Tuesday, April 14, 2009

all my regards

Everyone in the office has got their jobs. Except for the boss, of course, who is still wandering around the office looking a bit dazed, and will probably be doing that for another six months while they look for another job for her. I am still having flashbacks to my interview. I know they asked me about my 'autonomy' (ability to work unsupervised) but did they really ask me to express my autonomy as a percentage of my working life? As though I might say, without a moment's thought: '35.4. And I've got a pie chart I printed off earlier, if you'd care to look...'

As the 'structure' we have entered does not seem to exist, or not yet, we are doing an NVQ in IT to pass the time. This week, we had the basic numeracy and literary test you have to get through in order even to embark upon the course. And it is pretty basic.

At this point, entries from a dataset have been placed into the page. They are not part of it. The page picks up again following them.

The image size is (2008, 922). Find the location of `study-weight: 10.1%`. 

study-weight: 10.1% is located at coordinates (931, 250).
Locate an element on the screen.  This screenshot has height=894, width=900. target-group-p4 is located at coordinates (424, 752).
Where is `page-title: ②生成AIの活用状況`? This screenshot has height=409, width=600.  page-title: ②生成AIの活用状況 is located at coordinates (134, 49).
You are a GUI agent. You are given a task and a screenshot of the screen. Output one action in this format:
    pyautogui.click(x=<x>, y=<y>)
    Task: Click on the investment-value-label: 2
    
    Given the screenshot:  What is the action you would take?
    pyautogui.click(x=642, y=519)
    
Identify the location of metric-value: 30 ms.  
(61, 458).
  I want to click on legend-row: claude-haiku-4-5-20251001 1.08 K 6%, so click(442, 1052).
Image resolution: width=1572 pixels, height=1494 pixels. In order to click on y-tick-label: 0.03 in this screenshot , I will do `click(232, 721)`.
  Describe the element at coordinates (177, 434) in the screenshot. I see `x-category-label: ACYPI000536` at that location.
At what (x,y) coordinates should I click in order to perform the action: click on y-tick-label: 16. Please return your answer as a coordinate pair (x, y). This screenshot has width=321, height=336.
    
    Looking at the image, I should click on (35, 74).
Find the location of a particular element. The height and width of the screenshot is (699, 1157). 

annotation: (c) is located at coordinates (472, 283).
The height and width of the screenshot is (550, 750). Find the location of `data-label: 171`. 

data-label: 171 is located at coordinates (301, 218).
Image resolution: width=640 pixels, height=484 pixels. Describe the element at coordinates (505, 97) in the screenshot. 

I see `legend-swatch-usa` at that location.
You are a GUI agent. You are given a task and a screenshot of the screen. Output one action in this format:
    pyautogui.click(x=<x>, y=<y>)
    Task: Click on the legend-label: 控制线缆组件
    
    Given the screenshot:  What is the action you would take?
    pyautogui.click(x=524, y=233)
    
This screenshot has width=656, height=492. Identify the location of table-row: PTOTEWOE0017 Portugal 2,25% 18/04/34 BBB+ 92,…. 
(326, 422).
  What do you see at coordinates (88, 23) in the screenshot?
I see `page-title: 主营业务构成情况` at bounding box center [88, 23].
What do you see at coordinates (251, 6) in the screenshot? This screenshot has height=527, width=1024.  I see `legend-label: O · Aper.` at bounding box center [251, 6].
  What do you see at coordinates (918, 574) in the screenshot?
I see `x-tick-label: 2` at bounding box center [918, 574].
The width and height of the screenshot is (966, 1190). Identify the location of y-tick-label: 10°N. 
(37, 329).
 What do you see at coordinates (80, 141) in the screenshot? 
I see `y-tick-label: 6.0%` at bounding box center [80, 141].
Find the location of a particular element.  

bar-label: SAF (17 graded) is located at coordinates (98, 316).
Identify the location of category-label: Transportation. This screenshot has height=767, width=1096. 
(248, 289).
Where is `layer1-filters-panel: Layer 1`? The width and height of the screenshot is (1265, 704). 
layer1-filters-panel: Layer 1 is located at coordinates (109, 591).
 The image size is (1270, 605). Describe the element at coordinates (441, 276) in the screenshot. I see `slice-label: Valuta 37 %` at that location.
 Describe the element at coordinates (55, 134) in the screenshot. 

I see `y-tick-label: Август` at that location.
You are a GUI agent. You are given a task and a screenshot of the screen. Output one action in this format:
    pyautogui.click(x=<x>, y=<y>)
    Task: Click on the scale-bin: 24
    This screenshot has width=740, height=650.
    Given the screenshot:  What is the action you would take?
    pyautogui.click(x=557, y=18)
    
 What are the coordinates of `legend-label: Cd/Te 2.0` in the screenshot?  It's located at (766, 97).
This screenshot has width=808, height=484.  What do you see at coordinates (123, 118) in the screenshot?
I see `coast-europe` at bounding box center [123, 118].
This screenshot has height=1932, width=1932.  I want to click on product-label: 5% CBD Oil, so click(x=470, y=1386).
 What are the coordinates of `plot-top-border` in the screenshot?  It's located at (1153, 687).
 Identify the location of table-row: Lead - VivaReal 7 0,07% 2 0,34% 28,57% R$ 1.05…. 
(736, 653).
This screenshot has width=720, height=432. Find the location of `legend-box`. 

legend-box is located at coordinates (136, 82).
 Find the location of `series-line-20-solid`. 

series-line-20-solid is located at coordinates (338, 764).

They literally did ask what two plus two is. (Up to that point, I was fine.)

The literacy test featured some ambiguous questions. For example, you had to fill in the missing word in a sentence such as: 'The lady had to run back to the cafe because she forgot her ____.' Then you were given a choice of four possible answers: 'leg', 'bag', 'hand', and finally something completely ridiculous like 'environmental'. And there was only one correct answer, but this didn't seem right to me. Clearly, they were expecting 'bag', but what was wrong with 'hand'? I mean it could have been a sculpture of a hand, or a hand of glory, or an artificial hand, or the severed hand of her latest victim.

Either these people are supremely unimaginative or I am suffering from an excess of creativity. I don't have too many outlets for it at work beyond trying to decide how to sign off an e-mail. Is 'regards' too brutal? But 'kind regards' seems patronizing. And if I label some of my regards as kind, what does this imply about all the others? It summons the terrifying spectre of all my regards fluttering about like bats against a moonlit sky - some of them, no doubt, truly vicious.

And then I keep making that mistake of writing: 'I would be grateful if you'd let me know' (never 'very grateful', because that seems to me curiously suggestive, as though a blow job might not be out of the question) and then ending the e-mail with 'thank you'. Which suggests that I'm already grateful, and gives them no incentive to let me know at all. Hopefully, they will cover this in the NVQ.

Sunday, April 05, 2009

all aboard the torture porn express!

Can you believe that there's an amusement park ride based on the Saw movies? Do people really leave the cinema after seeing Saw V thinking: 'Well, I enjoyed that, but what I really want to do is repeat the experience in rollercoaster form'? Apparently they do. I don't even like the Saw movies. They're exactly the kind of films that give torture porn a bad name.

Speaking of torture porn, Lionel Richie has a new album out. I don't get to hear so much new music on the radio now because Smooth Radio exercises thorough quality control when it comes to new tracks, and nothing of any quality is allowed to get through. Lionel Richie makes it though. 'He always brings a new album out in time for Mother's Day', said Lorraine in the office. 'He's crafty.' Not as crafty as Ronan Keating though, who released an album called Songs For My Mother a couple of weeks ago. The whore. I heard him talking to Mark Goodier, giving an account of how he and his producer had worked for ages on a track, 'trying to get it to sound like me.' Eh? But it is you, Ronan. Isn't it? Ronan?

What are you, Ronan?

Smooth as it is, this station does offer up the occasional grotesquerie to wake you up, mainly during the ad breaks. For example, the woman who, in an ad for breast augmentation (!) encourages us to 'speak to My Breast'. And then there's the advert - for what I can't recall - where Theo Paphites introduces himself at the beginning and I always mishear it so that it sounds like he's offering a service called 'Feel A Foetus.'

But perhaps this says more about me than it does about Smooth Radio.